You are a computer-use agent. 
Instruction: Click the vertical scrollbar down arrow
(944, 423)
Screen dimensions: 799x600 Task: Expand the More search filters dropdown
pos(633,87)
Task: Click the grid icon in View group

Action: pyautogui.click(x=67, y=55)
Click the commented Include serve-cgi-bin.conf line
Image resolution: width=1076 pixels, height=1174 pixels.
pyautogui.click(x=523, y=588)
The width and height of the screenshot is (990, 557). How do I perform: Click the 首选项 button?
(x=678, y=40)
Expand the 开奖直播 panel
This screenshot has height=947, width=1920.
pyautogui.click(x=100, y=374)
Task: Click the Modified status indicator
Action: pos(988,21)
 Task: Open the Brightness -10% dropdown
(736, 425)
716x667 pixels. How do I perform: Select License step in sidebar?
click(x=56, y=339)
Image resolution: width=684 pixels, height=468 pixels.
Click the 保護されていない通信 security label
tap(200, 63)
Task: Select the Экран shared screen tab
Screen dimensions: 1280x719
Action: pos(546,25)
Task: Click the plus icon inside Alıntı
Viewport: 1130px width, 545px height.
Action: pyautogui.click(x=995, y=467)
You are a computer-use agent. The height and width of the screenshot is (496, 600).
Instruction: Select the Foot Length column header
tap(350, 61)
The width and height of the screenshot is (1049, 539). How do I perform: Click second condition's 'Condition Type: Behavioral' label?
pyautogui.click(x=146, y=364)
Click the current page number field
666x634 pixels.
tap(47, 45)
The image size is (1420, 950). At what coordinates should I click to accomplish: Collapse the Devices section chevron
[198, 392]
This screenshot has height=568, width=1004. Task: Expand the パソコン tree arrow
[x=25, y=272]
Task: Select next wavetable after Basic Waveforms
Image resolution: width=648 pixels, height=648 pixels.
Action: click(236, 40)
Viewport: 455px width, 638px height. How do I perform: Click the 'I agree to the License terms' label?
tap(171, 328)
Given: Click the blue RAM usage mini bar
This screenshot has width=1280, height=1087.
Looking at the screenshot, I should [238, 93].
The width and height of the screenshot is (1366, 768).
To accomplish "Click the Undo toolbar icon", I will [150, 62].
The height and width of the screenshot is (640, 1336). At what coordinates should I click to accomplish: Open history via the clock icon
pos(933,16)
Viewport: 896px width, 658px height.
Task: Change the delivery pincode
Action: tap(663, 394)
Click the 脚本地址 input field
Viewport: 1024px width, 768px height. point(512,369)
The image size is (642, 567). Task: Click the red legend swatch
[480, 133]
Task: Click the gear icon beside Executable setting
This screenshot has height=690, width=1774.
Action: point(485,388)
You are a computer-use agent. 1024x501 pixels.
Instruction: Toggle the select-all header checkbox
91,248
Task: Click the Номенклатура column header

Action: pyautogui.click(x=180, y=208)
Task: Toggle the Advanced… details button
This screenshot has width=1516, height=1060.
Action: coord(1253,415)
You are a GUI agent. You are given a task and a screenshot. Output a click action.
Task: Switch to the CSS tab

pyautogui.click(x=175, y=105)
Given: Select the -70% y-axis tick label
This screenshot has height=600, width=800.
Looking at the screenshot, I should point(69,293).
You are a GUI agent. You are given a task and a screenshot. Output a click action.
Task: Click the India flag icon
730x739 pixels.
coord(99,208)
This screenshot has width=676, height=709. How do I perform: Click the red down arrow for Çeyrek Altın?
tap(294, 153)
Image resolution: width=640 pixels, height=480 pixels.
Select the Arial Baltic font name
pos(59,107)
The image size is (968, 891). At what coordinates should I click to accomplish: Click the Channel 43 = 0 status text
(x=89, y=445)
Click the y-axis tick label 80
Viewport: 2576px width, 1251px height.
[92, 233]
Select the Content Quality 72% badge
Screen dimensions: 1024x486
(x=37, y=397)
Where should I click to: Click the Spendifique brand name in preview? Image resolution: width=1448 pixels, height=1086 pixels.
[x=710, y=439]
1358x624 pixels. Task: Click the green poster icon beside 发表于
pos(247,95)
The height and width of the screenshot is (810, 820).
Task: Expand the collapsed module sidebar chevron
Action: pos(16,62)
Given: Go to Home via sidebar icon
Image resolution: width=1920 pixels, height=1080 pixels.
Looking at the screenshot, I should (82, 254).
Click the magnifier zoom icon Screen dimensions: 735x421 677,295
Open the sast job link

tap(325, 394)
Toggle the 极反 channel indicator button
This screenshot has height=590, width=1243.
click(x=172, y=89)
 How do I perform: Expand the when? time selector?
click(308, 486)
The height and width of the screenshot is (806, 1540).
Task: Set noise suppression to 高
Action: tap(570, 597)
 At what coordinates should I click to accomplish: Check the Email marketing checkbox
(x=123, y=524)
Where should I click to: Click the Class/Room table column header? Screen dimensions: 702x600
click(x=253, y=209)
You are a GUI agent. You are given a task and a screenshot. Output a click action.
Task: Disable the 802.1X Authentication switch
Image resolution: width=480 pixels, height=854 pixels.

• • • • • • •

* _YOUR ASSIGNMENT_
Every line of the listing must be transcribed exactly.

* _SOLUTION FOR THIS TASK_
You are a computer-use agent. 
Instruction: Click the vertical scrollbar down arrow
(944, 423)
Screen dimensions: 799x600 Task: Expand the More search filters dropdown
pos(633,87)
Task: Click the grid icon in View group

Action: pyautogui.click(x=67, y=55)
Click the commented Include serve-cgi-bin.conf line
Image resolution: width=1076 pixels, height=1174 pixels.
pyautogui.click(x=523, y=588)
The width and height of the screenshot is (990, 557). How do I perform: Click the 首选项 button?
(x=678, y=40)
Expand the 开奖直播 panel
This screenshot has height=947, width=1920.
pyautogui.click(x=100, y=374)
Task: Click the Modified status indicator
Action: pos(988,21)
 Task: Open the Brightness -10% dropdown
(736, 425)
716x667 pixels. How do I perform: Select License step in sidebar?
click(x=56, y=339)
Image resolution: width=684 pixels, height=468 pixels.
Click the 保護されていない通信 security label
tap(200, 63)
Task: Select the Экран shared screen tab
Screen dimensions: 1280x719
Action: pos(546,25)
Task: Click the plus icon inside Alıntı
Viewport: 1130px width, 545px height.
Action: pyautogui.click(x=995, y=467)
You are a computer-use agent. The height and width of the screenshot is (496, 600).
Instruction: Select the Foot Length column header
tap(350, 61)
The width and height of the screenshot is (1049, 539). How do I perform: Click second condition's 'Condition Type: Behavioral' label?
pyautogui.click(x=146, y=364)
Click the current page number field
666x634 pixels.
tap(47, 45)
The image size is (1420, 950). At what coordinates should I click to accomplish: Collapse the Devices section chevron
[198, 392]
This screenshot has height=568, width=1004. Task: Expand the パソコン tree arrow
[x=25, y=272]
Task: Select next wavetable after Basic Waveforms
Image resolution: width=648 pixels, height=648 pixels.
Action: click(236, 40)
Viewport: 455px width, 638px height. How do I perform: Click the 'I agree to the License terms' label?
tap(171, 328)
Given: Click the blue RAM usage mini bar
This screenshot has width=1280, height=1087.
Looking at the screenshot, I should [238, 93].
The width and height of the screenshot is (1366, 768).
To accomplish "Click the Undo toolbar icon", I will [150, 62].
The height and width of the screenshot is (640, 1336). At what coordinates should I click to accomplish: Open history via the clock icon
pos(933,16)
Viewport: 896px width, 658px height.
Task: Change the delivery pincode
Action: tap(663, 394)
Click the 脚本地址 input field
Viewport: 1024px width, 768px height. point(512,369)
The image size is (642, 567). Task: Click the red legend swatch
[480, 133]
Task: Click the gear icon beside Executable setting
This screenshot has height=690, width=1774.
Action: point(485,388)
You are a computer-use agent. 1024x501 pixels.
Instruction: Toggle the select-all header checkbox
91,248
Task: Click the Номенклатура column header

Action: pyautogui.click(x=180, y=208)
Task: Toggle the Advanced… details button
This screenshot has width=1516, height=1060.
Action: coord(1253,415)
You are a GUI agent. You are given a task and a screenshot. Output a click action.
Task: Switch to the CSS tab

pyautogui.click(x=175, y=105)
Given: Select the -70% y-axis tick label
This screenshot has height=600, width=800.
Looking at the screenshot, I should point(69,293).
You are a GUI agent. You are given a task and a screenshot. Output a click action.
Task: Click the India flag icon
730x739 pixels.
coord(99,208)
This screenshot has width=676, height=709. How do I perform: Click the red down arrow for Çeyrek Altın?
tap(294, 153)
Image resolution: width=640 pixels, height=480 pixels.
Select the Arial Baltic font name
pos(59,107)
The image size is (968, 891). At what coordinates should I click to accomplish: Click the Channel 43 = 0 status text
(x=89, y=445)
Click the y-axis tick label 80
Viewport: 2576px width, 1251px height.
[92, 233]
Select the Content Quality 72% badge
Screen dimensions: 1024x486
(x=37, y=397)
Where should I click to: Click the Spendifique brand name in preview? Image resolution: width=1448 pixels, height=1086 pixels.
[x=710, y=439]
1358x624 pixels. Task: Click the green poster icon beside 发表于
pos(247,95)
The height and width of the screenshot is (810, 820).
Task: Expand the collapsed module sidebar chevron
Action: pos(16,62)
Given: Go to Home via sidebar icon
Image resolution: width=1920 pixels, height=1080 pixels.
Looking at the screenshot, I should (82, 254).
Click the magnifier zoom icon Screen dimensions: 735x421 677,295
Open the sast job link

tap(325, 394)
Toggle the 极反 channel indicator button
This screenshot has height=590, width=1243.
click(x=172, y=89)
 How do I perform: Expand the when? time selector?
click(308, 486)
The height and width of the screenshot is (806, 1540).
Task: Set noise suppression to 高
Action: tap(570, 597)
 At what coordinates should I click to accomplish: Check the Email marketing checkbox
(x=123, y=524)
Where should I click to: Click the Class/Room table column header? Screen dimensions: 702x600
click(x=253, y=209)
You are a GUI agent. You are given a task and a screenshot. Output a click action.
Task: Disable the 802.1X Authentication switch
Image resolution: width=480 pixels, height=854 pixels.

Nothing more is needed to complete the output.